Lifestyle and Culture Grace Notes
Emily Sundberg at Feed Me is in San Diego after interviewing Yahoo CEO Jim Lanzone at SXSW, covering Yahoo's brand renaissance and its new MyScout AI-powered personalized homepage. field notes nyc on Art House Cinema Week (through 3/26) and "The Unsolicited Opinions Hour" in Brooklyn. Wooster Collective profiled artist Cleon Peterson on power, violence, and authoritarian aesthetics in black-and-white. Gothamist on Prospect Park's Vale of Cashmere getting an upgrade and a Gothamist analysis of "crappy luxury" NYC apartment buildings falling apart. Vittles on the Land Settlement Association, a forgotten chapter of British farming cooperatives that might inform the contemporary food crisis. SpyTalk on Gordon Corera's new book about Vasily Mitrokhin, the KGB clerk who kept the receipts.
Three Takeaways for You
The day's actual frame: Trump asked for help, got told no by every ally, and is now publicly courting China to bail him out of a war he started. That is a regime-change-grade moment for the post-1945 order, not just a bad news cycle. Watch the Iran-China yuan-for-oil deal closely. If it happens, it changes the dollar story, the alliance story, and the war's exit ramp all at once.
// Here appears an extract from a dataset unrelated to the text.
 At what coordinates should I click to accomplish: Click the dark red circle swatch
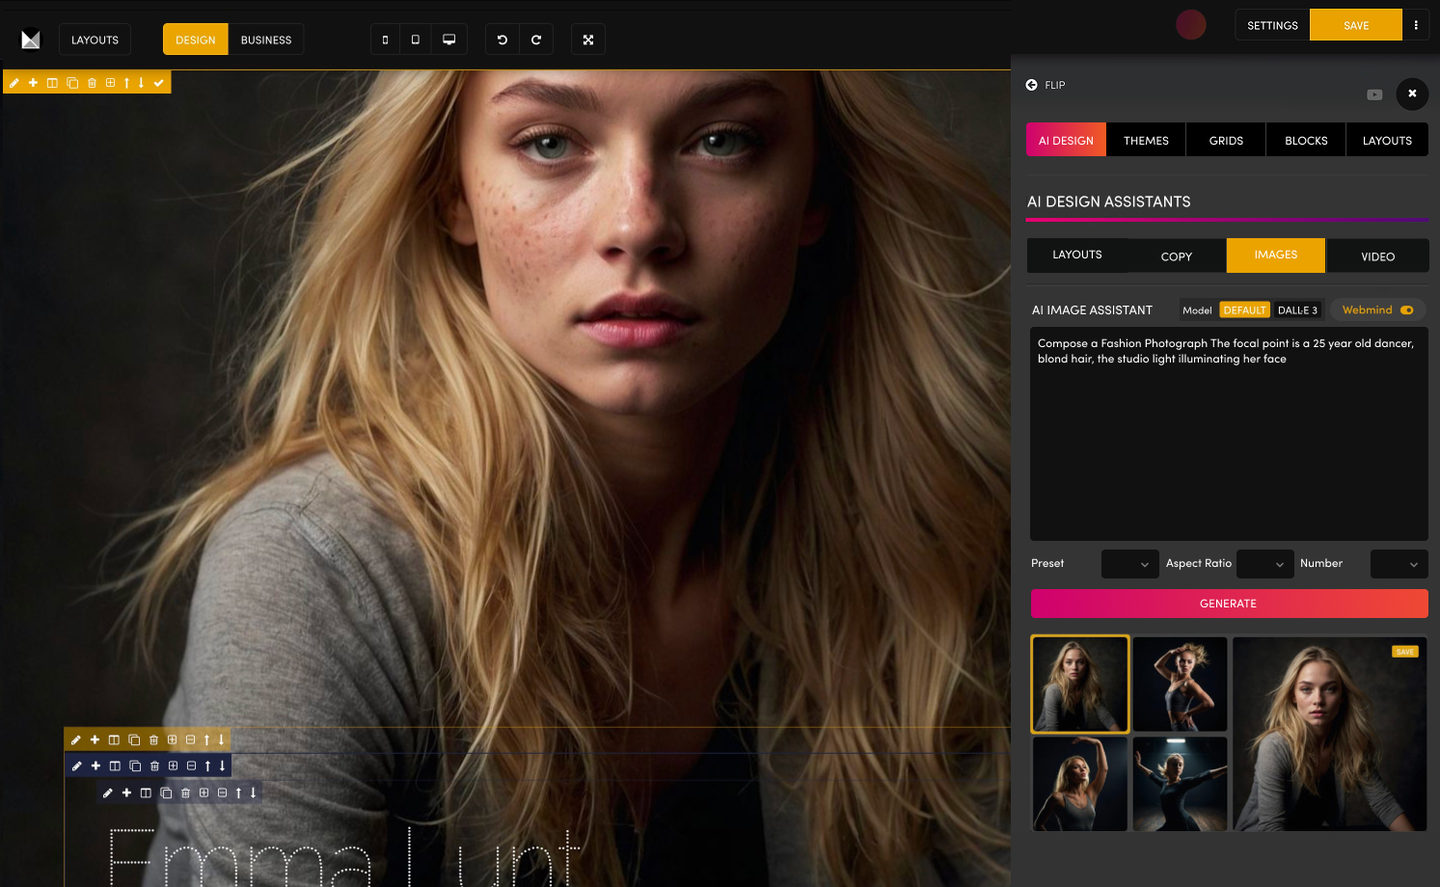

The AI labor story has finally found its plot. Meta firing 16,000 to pay for $27B in Nebius compute, Oracle and Atlassian doing the same, Mercor putting laid-off lawyers to work training their replacements, and Jensen Huang on stage saying agentic compute is a $1T-through-2027 business. The capex is real, the layoffs are real, the productivity gains at Stripe and Figma are real. Ben Thompson saying out loud that this isn't a bubble is the single most consequential analyst note of the year so far.
If you only read three pieces, I'd suggest: Ben Thompson's "Agents Over Bubbles" on why the demand curve has actually shifted, JVL's "The War Development(s) That Should Truly Scare Us" on yuan-priced oil as the geopolitical pivot, and Alex Furmansky's "We gave everyone AI tools and nobody's using them" on the game theory of AI adoption inside organizations, which explains more about why your company isn't shipping faster than any tooling debate ever will.